** START OF Provided data **
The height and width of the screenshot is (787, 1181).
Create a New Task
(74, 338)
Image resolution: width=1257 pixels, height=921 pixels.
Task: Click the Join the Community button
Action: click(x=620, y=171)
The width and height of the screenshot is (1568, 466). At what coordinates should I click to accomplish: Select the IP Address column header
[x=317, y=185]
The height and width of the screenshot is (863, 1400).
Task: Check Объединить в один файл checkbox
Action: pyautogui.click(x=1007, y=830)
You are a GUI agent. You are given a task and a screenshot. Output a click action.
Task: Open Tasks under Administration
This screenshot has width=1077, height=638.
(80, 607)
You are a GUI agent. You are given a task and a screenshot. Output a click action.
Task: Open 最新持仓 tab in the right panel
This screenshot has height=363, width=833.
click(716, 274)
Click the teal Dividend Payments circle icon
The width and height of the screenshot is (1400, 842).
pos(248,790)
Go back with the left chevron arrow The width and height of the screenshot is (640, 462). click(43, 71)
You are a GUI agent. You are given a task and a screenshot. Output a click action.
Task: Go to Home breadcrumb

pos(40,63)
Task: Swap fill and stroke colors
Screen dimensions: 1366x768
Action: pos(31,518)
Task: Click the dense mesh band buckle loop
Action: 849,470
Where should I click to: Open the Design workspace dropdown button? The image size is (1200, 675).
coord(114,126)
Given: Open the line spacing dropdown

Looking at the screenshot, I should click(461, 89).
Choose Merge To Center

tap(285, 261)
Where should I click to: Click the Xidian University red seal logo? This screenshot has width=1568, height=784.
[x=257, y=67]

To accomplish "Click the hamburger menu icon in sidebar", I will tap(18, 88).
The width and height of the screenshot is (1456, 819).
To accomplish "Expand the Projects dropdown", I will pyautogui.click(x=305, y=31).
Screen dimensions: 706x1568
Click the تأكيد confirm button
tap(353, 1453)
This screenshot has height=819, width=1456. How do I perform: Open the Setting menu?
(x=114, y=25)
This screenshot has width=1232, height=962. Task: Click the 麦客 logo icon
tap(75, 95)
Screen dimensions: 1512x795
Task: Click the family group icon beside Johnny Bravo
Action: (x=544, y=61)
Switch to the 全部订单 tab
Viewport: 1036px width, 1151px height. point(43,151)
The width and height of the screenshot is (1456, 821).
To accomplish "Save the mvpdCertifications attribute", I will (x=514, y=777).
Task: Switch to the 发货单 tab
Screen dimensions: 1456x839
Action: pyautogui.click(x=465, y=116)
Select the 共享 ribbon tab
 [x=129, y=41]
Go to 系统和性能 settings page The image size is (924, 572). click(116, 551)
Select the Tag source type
** END OF Provided data **
Swap "dropdown" for "drop-down" in the lines from the one with "Where should I click to: Open" to the one with "tap(353, 1453)". Give back only those lines, with nothing else changed.

Where should I click to: Open the Design workspace drop-down button? The image size is (1200, 675).
coord(114,126)
Given: Open the line spacing drop-down

Looking at the screenshot, I should click(461, 89).
Choose Merge To Center

tap(285, 261)
Where should I click to: Click the Xidian University red seal logo? This screenshot has width=1568, height=784.
[x=257, y=67]

To accomplish "Click the hamburger menu icon in sidebar", I will tap(18, 88).
The width and height of the screenshot is (1456, 819).
To accomplish "Expand the Projects drop-down", I will pyautogui.click(x=305, y=31).
Screen dimensions: 706x1568
Click the تأكيد confirm button
tap(353, 1453)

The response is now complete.